The microcosm of sub-cultures within the social network in your organization can also yield unique ways to transform your limited resources into something unique and new and, perhaps, game-changing. As well as building on the explicit and tacit knowledge resident in the people within your organization, it pays to pay attention to the communities of practice they represent, too.
The tribe knows: know your tribe
Call it a clan, call it a network, call it a tribe, call it a family: Whatever you call it, whoever you are, you need one.
– Jane Howard
One of the fastest ways to reveal and realize the hidden potential of resources you already have at hand is through the social networks that exist in your organization. The social relationships that comprise a present-day organization consist of a variety of subgroups, such as functional teams, project teams, new hires, managers, experts, or communities of practice. It is in the last subgroup that the most tribal aspects of organization life may be at work.
The cliques that form around communities of practice are created by a commonly held belief in a set of operational practices that create value in an organization. They usually comprise those subject matter experts (a core group) most interested in furthering their understanding of their knowledge, and who are often most interested in sharing that knowledge with newer members. Other members of a clique may be ad hoc or occasional members who engage when they have a specific need to address. The value of the tribe is their willingness to share information, knowledge, and collective wisdom that may be completely unrecognized by existing knowledge-management tools in the organization.
It is in their ability to serve as a knowledge-management repository that these tribes can provide significant value to the organization. Their experiences can improve decision-making about when and how to apply scarce resources for maximum value and minimal waste. They can connect needs expressed to potential solution-finders or problem-solvers faster and more effectively than most technology. Better yet, they may be a self-sustaining and self-governing source of ongoing innovation that requires very little in the way of “care and feeding.”

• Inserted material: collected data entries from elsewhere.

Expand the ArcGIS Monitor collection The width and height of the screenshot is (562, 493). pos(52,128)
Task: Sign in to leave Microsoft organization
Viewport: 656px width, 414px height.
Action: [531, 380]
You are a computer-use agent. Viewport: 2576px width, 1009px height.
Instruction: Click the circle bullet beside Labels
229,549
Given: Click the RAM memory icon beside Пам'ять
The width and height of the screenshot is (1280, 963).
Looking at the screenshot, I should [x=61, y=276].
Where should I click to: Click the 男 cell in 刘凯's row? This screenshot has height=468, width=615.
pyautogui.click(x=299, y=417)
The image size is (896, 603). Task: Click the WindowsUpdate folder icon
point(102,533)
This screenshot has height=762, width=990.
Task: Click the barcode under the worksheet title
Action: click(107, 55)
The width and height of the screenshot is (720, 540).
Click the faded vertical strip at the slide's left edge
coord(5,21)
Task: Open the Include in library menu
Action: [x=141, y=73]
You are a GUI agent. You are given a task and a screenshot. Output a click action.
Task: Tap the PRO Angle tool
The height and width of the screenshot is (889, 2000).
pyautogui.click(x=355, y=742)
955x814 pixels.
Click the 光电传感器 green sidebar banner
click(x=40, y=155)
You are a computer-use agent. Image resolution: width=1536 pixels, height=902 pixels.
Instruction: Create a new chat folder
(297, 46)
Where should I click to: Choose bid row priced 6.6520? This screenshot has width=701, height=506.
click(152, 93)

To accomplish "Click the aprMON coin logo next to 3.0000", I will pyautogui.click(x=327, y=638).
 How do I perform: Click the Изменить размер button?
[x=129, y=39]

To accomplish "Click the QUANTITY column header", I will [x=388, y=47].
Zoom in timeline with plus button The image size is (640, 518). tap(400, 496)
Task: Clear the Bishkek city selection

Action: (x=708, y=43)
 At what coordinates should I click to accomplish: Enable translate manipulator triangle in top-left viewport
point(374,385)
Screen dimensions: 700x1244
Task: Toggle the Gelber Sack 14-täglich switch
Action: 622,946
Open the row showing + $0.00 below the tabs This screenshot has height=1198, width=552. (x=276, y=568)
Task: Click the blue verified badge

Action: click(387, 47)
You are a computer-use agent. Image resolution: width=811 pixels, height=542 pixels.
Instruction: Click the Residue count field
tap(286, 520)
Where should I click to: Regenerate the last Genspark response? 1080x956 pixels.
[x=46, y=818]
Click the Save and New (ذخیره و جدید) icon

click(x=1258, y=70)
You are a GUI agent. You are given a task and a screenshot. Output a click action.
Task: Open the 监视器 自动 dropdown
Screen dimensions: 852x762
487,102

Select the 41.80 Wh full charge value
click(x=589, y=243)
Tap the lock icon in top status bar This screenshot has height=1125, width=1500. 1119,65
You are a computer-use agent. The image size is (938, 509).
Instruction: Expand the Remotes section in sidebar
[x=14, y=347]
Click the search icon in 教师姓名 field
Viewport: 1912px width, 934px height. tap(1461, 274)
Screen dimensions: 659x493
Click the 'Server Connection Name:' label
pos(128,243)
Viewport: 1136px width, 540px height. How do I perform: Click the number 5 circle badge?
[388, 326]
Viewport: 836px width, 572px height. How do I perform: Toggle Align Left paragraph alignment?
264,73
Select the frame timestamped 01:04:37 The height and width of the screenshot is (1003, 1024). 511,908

A wise innovator sees opportunities where others believe none exist. In times of severe economic constraint, it is a common practice to reduce the explorative and expansionist tendencies that innovation requires. Leaving little to chance or risk results in little innovation. By seeking to view existing resources with fresh eyes, taking the calculated risks to destroy existing products and services in the pursuit of breakthroughs, and leveraging the hidden knowledge residing in your people, you may find that making innovation with less is not as difficult as you first thought.